SOLANA BEACH — The county’s second smallest city is poised to become its first to launch community choice aggregation, or CCA.
Council members voted 4-1 at the May 24 meeting to award contracts to a consulting team that will create, implement and operate the alternative energy program.
“We’re talking about a milestone,” said resident and former Councilman Peter Zahn.
“It’s a really important example of leadership in climate change for this region,” added former Del Mar Councilman Don Mosier.
Since 2011 Solana Beach has been discussing CCA, also called community choice energy, which allows cities, either on their own or as part of a group or agency such as a joint powers authority, to buy or generate renewable electricity for their jurisdiction.
The city won’t own power poles or utility lines, nor would it deliver the energy. Transmission and distribution services will remain the responsibility of San Diego Gas & Electric.
CCAs are considered an effective way to reach state-mandated greenhouse gas emission reductions.
There are currently nine programs operating in the state. Two people involved in their creation have been advising Solana Beach during the consulting team selection process.
The city contracted with The Energy Authority for design and operation, and Calpine, which generates electricity from natural gas and geothermal resources.
The program will be implemented in three phases. Program development, which is estimated to take six months, includes completing a technical study, drafting an implementation plan and creating operations, budget and staffing plans.
There will also be “extensive and robust” community outreach that includes a presence at events such as the farmers market and meeting with residents, community groups, homeowner associations, large energy users and businesses.
Once that is completed, the city will decide whether to continue moving forward or opt out, Should it choose the latter, the consults will absorb all costs to that point.
Phase two is the program launch, which is expected to last from six months to a year and includes certifying the implementation plan, establishing data management, accounting and utility services agreements, regulatory registrations, bond posting, power procurement, continued public outreach and rate setting.
Should the city decided to end the process during this phase it will be required to pay the consultants the total amount of costs they have incurred, up to a maximum of $156,000.
In the final phase, which will take about two to five years, services are provided, customer accounts are managed and other jurisdictions can enroll, a move one of the city’s neighbors may consider.
“Del Mar would like to join you if you’re successful,” Mosier said.
Under the contract, a “lockbox” account will be established and held at a commercial bank for customer payments. The funds will be used for operations, energy purchases and to create a reserve.
TEA will be paid up to $1 per megawatt hour, or about $80,350 annually.
Calpine will be compensated based on the number of customers in the CCA. If all of Solana Beach’s 7,800 utility users do not opt out, that comes to a little more than $126,000 per year.
The consultants said fewer people than expected have opted out of the existing CCA programs. They also are confident a CCA program can provide energy at a lower cost than what SDG&E customers currently pay.

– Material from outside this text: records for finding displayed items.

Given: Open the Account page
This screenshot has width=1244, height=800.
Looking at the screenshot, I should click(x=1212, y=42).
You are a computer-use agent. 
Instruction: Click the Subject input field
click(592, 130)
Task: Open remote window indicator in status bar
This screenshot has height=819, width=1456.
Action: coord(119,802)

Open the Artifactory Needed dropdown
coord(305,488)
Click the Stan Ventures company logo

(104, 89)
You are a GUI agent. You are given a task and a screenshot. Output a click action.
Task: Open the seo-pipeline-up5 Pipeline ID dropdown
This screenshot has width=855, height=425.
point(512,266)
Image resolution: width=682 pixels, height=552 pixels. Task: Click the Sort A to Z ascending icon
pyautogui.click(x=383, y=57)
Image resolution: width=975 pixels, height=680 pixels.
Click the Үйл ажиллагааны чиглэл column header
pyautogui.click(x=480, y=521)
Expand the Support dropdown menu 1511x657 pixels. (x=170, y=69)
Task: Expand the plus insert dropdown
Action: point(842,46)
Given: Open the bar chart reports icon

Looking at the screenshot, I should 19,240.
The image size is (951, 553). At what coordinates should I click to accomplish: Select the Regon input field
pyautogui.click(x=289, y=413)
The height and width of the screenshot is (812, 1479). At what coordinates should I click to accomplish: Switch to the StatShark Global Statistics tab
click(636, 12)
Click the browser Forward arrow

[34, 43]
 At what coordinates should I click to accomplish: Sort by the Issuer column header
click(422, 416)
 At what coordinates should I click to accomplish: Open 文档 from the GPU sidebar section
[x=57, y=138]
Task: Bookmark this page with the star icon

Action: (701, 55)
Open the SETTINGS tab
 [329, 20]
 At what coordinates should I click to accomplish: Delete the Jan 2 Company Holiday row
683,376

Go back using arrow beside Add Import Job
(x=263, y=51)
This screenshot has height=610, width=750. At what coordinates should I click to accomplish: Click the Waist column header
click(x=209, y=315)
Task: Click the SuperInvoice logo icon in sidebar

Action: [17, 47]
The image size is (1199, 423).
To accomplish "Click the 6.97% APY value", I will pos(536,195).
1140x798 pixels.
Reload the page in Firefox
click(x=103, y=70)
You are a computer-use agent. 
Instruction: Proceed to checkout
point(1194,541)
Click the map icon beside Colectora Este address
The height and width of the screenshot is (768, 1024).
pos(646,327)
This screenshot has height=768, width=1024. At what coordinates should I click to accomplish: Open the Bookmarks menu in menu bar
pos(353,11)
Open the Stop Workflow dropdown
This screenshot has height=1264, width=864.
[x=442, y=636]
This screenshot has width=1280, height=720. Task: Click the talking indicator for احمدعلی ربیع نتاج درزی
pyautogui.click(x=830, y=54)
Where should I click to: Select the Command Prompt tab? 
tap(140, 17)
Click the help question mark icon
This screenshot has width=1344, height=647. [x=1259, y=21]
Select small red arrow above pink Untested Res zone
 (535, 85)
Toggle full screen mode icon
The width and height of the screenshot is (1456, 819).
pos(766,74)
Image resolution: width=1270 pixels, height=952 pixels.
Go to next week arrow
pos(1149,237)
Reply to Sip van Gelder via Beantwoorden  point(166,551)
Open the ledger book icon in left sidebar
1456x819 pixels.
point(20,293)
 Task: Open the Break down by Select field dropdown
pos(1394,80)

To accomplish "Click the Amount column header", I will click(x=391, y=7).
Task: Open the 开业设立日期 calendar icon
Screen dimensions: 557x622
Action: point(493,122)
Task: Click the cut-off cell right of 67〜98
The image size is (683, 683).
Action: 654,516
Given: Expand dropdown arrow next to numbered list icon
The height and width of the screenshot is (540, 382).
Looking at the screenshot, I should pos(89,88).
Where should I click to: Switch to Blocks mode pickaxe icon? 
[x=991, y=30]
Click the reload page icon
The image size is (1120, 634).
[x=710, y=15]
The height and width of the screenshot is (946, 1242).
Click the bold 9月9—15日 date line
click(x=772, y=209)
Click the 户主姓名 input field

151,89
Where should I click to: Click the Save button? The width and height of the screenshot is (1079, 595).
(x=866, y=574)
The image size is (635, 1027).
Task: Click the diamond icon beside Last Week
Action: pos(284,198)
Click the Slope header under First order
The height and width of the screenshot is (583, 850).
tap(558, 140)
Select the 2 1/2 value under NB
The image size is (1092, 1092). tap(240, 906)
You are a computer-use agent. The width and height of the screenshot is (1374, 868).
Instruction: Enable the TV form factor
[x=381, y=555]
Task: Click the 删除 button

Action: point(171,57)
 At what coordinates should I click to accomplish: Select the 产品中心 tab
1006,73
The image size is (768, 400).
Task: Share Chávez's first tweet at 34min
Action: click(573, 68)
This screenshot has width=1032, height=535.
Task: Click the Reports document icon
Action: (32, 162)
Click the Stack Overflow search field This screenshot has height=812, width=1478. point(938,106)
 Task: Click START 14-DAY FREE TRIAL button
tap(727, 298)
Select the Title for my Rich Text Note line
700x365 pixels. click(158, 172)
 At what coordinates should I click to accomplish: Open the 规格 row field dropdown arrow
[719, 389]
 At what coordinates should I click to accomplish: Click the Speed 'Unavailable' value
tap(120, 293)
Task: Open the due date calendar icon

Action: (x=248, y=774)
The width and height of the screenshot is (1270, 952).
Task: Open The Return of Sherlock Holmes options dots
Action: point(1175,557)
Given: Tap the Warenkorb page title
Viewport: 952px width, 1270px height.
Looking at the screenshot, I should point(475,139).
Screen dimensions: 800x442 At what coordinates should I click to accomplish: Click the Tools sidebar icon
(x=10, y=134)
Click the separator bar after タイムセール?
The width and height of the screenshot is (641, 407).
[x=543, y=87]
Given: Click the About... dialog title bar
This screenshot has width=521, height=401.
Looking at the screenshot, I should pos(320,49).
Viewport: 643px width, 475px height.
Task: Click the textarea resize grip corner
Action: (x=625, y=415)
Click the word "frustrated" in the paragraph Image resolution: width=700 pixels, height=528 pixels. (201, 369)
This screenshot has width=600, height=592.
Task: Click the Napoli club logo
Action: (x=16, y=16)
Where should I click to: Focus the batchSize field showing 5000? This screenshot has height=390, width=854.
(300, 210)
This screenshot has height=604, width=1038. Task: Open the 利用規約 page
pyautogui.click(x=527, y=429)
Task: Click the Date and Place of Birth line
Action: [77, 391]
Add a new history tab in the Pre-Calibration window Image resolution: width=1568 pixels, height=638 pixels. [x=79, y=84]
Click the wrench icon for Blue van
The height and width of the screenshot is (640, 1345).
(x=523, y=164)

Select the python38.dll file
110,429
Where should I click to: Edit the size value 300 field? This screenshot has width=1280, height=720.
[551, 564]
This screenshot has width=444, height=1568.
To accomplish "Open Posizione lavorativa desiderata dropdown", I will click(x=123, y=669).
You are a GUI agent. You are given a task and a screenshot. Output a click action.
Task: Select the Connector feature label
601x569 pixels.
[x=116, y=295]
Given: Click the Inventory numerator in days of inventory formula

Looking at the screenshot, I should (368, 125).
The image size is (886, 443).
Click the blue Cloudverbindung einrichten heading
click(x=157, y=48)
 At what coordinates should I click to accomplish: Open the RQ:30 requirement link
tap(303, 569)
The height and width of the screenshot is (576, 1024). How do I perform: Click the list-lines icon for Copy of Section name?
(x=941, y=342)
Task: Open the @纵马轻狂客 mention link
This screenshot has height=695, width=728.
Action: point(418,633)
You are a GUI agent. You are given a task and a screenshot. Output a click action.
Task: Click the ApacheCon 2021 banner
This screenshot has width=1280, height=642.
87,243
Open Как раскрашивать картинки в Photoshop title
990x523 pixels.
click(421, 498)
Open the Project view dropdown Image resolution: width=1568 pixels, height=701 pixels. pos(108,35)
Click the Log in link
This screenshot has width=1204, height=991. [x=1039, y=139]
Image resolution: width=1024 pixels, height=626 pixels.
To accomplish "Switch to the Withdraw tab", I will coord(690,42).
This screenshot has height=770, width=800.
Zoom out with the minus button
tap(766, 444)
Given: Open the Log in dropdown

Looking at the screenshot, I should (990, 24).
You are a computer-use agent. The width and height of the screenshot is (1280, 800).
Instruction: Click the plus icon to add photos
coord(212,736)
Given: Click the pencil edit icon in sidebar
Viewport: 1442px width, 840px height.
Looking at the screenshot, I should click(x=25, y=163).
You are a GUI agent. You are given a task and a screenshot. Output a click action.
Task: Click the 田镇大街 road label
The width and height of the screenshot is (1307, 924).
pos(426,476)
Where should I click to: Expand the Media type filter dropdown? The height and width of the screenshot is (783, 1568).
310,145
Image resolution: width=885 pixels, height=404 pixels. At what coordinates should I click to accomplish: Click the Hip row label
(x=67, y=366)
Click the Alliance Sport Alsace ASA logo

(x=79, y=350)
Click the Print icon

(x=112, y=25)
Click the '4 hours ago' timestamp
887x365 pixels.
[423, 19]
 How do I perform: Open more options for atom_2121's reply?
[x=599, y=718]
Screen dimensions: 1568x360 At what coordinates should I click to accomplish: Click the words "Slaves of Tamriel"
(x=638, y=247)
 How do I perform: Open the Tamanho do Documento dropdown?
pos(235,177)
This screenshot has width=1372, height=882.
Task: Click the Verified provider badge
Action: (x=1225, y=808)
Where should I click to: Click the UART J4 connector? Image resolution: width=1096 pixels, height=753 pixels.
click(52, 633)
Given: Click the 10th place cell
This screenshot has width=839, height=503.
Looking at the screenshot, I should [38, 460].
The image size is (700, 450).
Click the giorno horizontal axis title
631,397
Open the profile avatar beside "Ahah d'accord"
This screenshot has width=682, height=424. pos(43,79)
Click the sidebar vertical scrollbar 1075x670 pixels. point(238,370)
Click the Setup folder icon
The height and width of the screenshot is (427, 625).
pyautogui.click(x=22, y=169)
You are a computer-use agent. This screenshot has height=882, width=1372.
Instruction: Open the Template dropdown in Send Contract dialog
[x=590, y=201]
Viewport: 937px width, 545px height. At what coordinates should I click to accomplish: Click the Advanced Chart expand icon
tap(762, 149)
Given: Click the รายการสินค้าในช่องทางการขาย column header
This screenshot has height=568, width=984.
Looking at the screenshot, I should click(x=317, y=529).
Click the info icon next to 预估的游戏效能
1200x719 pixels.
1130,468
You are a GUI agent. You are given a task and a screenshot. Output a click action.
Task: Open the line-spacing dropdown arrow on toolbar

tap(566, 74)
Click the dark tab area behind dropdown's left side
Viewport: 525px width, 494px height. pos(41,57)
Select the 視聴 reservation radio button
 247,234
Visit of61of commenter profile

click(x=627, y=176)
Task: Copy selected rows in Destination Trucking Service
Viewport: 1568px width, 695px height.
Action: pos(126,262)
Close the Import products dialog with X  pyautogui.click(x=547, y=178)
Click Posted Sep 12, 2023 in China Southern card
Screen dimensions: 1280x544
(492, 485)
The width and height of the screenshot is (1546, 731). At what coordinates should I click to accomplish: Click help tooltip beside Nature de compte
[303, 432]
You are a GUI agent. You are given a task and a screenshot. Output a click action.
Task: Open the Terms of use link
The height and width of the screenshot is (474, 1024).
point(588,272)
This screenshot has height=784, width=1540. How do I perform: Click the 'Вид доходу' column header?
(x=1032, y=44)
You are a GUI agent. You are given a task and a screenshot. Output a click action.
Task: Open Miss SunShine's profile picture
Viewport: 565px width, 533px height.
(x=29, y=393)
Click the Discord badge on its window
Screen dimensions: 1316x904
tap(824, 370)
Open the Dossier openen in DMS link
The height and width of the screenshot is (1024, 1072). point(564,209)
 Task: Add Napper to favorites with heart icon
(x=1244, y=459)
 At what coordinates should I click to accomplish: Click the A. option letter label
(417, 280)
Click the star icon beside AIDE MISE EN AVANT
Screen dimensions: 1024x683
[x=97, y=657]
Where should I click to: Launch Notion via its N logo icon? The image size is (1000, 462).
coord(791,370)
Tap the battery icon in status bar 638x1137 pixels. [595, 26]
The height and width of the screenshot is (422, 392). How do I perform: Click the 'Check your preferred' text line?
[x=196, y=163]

The contracts with both companies are for five years, with automatic one-year extensions with TEA and two years with Calpine.
According to state law, once a CCA program is formed, all utility customers in the jurisdiction are automatically enrolled. However, they have four opportunities to opt out, beginning about two months before the program is launched.
The city received seven emails supporting the program and all 16 people who spoke at the meeting urged council members to move forward.
In an email from SDG&E’s parent company, Francisco Urtasun stated that Sempra Energy applauds the city for seeking ways to reduce greenhouse gas emissions but recommended engaging in a “robust and transparent dialogue to review all potential” measures to do so.
Council members said the first phase is designed to do just that.
“I think this is a really great thing for us to get more information on,” Mayor Mike Nichols said. “Enter into this phase one, hopefully move onto phase two and three. But time will tell. The only way to do that in a smart and thorough manner is to enter into phase one.”
“I do think it’s important that we move onto the community outreach part of this,” Councilman Dave Zito said. “One of the stifling problems of a council meeting is that we do have limited back and forth. … We are going to have community meetings where that back and forth can be had and people can get their questions answered in a more direct way.”
Resident Bill Stoops sent an email opposing the plan.
“Fundamentally a CCA is government interference in markets, and government fails to produce anything better than a free market process,” he wrote. “And since the CCA cannot exist without SDG&E’s infrastructure, instead of having one monopoly we will have two.
“I don’t see the logic in complaining about Sempra, and then creating another government construct and somehow expect a better outcome,” he added. “Whether you buy from Sempra or the CCA, you won’t know the generation source of the electricity you use, and nor will your appliances care.”
Also opposed is Councilwoman Ginger Marshall, who voted against awarding the contracts.
Although she said she supports renewable energy and has solar panels on her home, she has concerns about the cost to ratepayers and how much a CCA will actually reduce the city’s carbon footprint, among other things.